◆ **Requirement a**
Please copy these lines from the entries verbatim, starting at the line that contains "How do I perform: Click" and ending after the line that contains "click(16, 140)".

◆ **Selection**
☆ ☆ ☆ ☆ ☆

Why should you "obfuscate" your code

Walter G.

5 minute read

programming

The technical definition of code obfuscation is to transform a working piece of code into a difficult to read and decipher logical equivalent of the original code in order to increase overall security on a web application.

The term itself is not solely related to writing code. You can obfuscate a sentence for example by using difficult to define words and complex word structure. Some people might be able to make out the meaning of the original message, though they would require higher skill overall to do so.

And the same is true for the code equivalent. Some experts might be able to tell what an application does just based on the overall design pattern, but it won't be easy.

Why do we obfuscate code?

There are 2 primary reasons as to why a programmer would want to go through the extra step of distorting their codebase in order to make it hard to read.

The most typical reason, is for improved security. While a programmer's job is to keep a clear separation between client-side code and server-side code, it doesn't always happen. And the primary method of entry to your website is typically through client-side code.

Increase security on the client

Typically that means JavaScript code. The main downside of having a JavaScript heavy application, is that the code is essentially public to anyone willing to right-click and 'inspect' on any part of the page.

Take the following snippet for example:

function loadFeed(){
    // loads article feed


    Service.GetFeed(token,...);
}

While it isn't the most critical code that requires high levels of security, it still gives away information through its context. We know for example that this is where the article feed is coming from. And we know that there is some kind of Service module that is in charge of making web requests. We also know that somehow the token variable has some effect on the request as well.

☆ ☆ ☆ ☆ ☆

◆ **Rows**

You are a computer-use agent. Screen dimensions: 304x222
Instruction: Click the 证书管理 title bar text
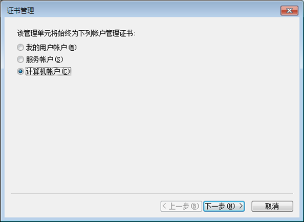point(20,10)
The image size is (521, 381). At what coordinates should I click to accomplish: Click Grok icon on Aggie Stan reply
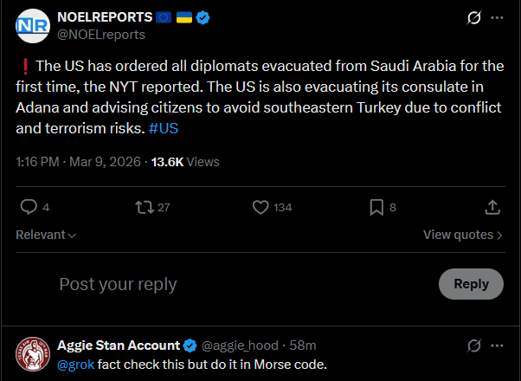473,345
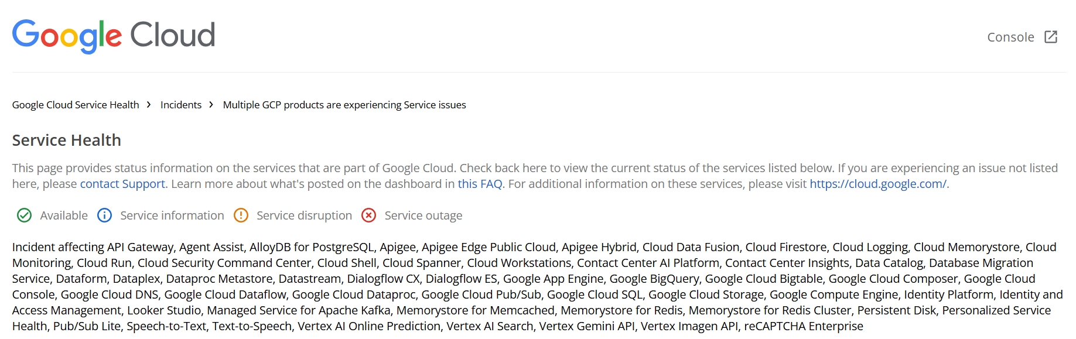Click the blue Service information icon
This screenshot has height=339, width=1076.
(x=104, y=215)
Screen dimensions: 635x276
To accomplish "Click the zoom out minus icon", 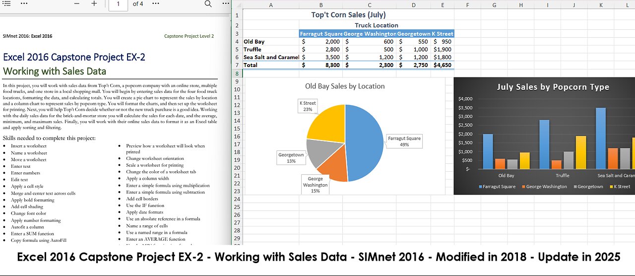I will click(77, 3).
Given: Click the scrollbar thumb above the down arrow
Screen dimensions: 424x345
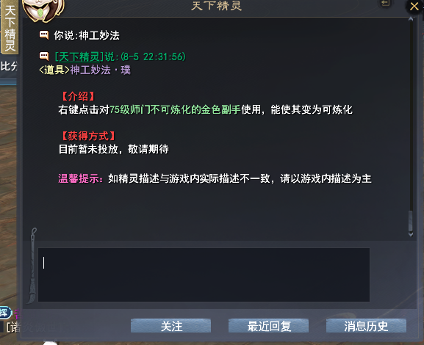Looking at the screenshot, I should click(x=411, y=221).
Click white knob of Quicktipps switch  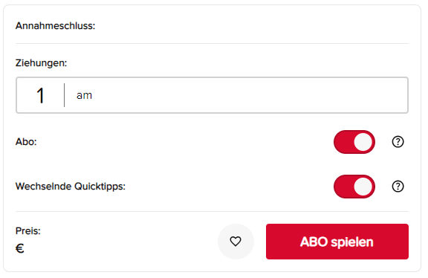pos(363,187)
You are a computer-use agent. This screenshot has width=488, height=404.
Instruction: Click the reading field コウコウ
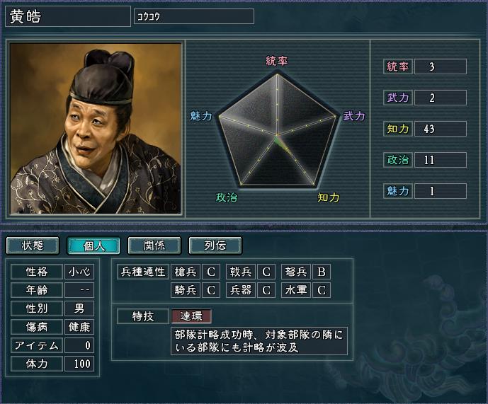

☆ ☆ ☆ ☆ ☆

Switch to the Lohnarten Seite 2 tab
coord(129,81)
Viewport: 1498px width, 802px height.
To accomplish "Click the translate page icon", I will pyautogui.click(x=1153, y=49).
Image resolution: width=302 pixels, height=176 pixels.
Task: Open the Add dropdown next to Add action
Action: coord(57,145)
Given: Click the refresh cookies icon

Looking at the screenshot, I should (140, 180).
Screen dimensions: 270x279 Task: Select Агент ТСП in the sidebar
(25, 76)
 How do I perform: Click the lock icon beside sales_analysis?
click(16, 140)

☆ ☆ ☆ ☆ ☆

◆ **Requirement b**
Does the article on code obfuscation support each statement: (i) the term obfuscation applies only to writing code; (ii) the article names two primary reasons for obfuscating code; (iii) the usual way into a website is through server-side code? Answer yes or no for each, quoting the deciding words.

◆ **Complete response a**
 How do I perform: Click the lock icon beside sales_analysis?
click(16, 140)

◆ **Complete response b**
(i) No: "The term itself is not solely related to writing code."
(ii) Yes: "There are 2 primary reasons as to why a programmer would want to go through the extra step of distorting their codebase in order to make it hard to read."
(iii) No: "And the primary method of entry to your website is typically through client-side code."